BEGIN DATA IN THIS EXERCISE
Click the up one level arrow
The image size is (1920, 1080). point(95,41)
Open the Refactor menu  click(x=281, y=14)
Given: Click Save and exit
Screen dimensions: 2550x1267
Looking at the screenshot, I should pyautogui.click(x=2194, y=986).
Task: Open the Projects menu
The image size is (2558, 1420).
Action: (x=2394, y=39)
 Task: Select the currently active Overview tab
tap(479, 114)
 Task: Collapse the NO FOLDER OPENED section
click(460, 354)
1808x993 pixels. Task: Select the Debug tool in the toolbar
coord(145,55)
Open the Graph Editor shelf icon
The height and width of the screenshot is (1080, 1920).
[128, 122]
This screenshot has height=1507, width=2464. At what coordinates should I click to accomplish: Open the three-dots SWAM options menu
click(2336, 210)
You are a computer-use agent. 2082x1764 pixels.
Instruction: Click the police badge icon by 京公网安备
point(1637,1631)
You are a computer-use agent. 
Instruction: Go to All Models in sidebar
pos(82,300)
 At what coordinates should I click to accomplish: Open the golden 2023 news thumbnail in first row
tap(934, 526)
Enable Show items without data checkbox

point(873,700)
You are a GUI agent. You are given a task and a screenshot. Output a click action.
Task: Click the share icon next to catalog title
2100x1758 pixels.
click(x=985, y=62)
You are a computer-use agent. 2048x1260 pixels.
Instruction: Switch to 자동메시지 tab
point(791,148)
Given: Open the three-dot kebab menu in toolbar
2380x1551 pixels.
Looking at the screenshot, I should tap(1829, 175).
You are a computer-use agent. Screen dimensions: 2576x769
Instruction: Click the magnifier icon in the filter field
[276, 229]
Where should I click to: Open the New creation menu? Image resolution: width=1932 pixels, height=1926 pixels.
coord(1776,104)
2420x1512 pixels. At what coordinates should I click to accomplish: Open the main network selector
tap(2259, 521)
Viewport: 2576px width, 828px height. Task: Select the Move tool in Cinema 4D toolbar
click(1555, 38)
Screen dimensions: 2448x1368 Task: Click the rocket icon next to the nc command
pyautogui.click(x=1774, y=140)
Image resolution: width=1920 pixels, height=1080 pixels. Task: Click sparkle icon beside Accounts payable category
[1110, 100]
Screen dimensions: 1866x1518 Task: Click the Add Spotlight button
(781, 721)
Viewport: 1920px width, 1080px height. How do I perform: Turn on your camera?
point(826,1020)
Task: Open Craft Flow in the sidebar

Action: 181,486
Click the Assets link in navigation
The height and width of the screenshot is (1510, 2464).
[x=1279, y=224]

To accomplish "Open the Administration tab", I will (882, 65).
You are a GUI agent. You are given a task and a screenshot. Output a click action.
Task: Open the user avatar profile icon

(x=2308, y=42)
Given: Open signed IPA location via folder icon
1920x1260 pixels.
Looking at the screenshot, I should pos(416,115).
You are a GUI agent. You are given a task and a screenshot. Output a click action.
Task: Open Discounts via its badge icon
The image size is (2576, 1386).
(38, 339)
END DATA IN THIS EXERCISE
Write out the material above exactly, please, from its first line up to and including the line where "Task: Open the Projects menu" appears, and stop there.

Click the up one level arrow
The image size is (1920, 1080). point(95,41)
Open the Refactor menu  click(x=281, y=14)
Given: Click Save and exit
Screen dimensions: 2550x1267
Looking at the screenshot, I should pyautogui.click(x=2194, y=986).
Task: Open the Projects menu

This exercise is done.